In the book, Victor is extremely isolated, by his own choice. He withdraws from everyone in order to work on his creature, and after he runs from it, he keeps to himself just as much, now blaming the idea that he can tell no one what he’s done. Even when he’s surrounded by family, he is utterly alone. By choice. The Creature eventually lashes out and kills the woman Victor intended to marry. In Victor’s mind, he cares about this girl, but it is not in his actions. Like much else, she exists more as a creation of Victors mind than something in the world for him to interact with and care about. Until she dies. Then he’s furious. And decides to spend the rest of his life chasing down the Creature to kill him for it. 
This contradiction in Victor has always read as intentional to me. The book is calling out his hypocrisy here. He doesn’t actually desire connection - the connection his Creature eloquently explains his longing for. But if it is denied him, he acts like he’s been affronted, painted with a shallow layer of sanctimoniousness or justice. Murder is bad, of course, and the Creature shouldn’t have killed an innocent young woman to get at Victor, of course. But the discrepancy between the way Victor reacts to her in death and the way he does when she’s alive is intentional.
Victor has every chance for human connection. Time and time and time again he’s given that chance and refuses it. Even to the very end, on that boat. He could stay with the crew. Sail back home. Let it go. The Creature has run away from humanity which it has come to despise as much as its absentee father disdained it. There is no need to keep chasing. But Victor cannot let it go. 
The Creature longs for connection and is denied it.

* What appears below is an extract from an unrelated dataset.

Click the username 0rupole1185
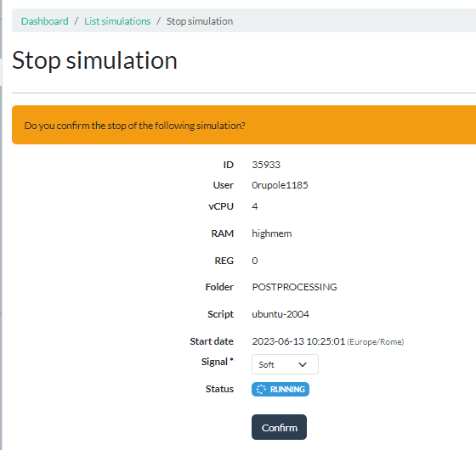The height and width of the screenshot is (450, 476). click(280, 185)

Victor disdains and refuses it, even when it’s available to him.
Mary as The Creature
Contrast this with Mary — It is Mary, rather than Jacob, that is in the Creature’s situation here. Mary is constantly chasing connection. Constantly trying to find something to reflect humanity (compassion, life, emotions — rather than the matter of blood and flesh that Figaro and Charles always talk about it as) back at her. And she can’t get it. She, like the Creature, hides in the bushes and watches it from afar. She, like the Creature, chases after it only for people to run away, to treat her with cruelty. Mary is Frankenstein, but she is also a reflection of the Creature. She is both in one, in this sense.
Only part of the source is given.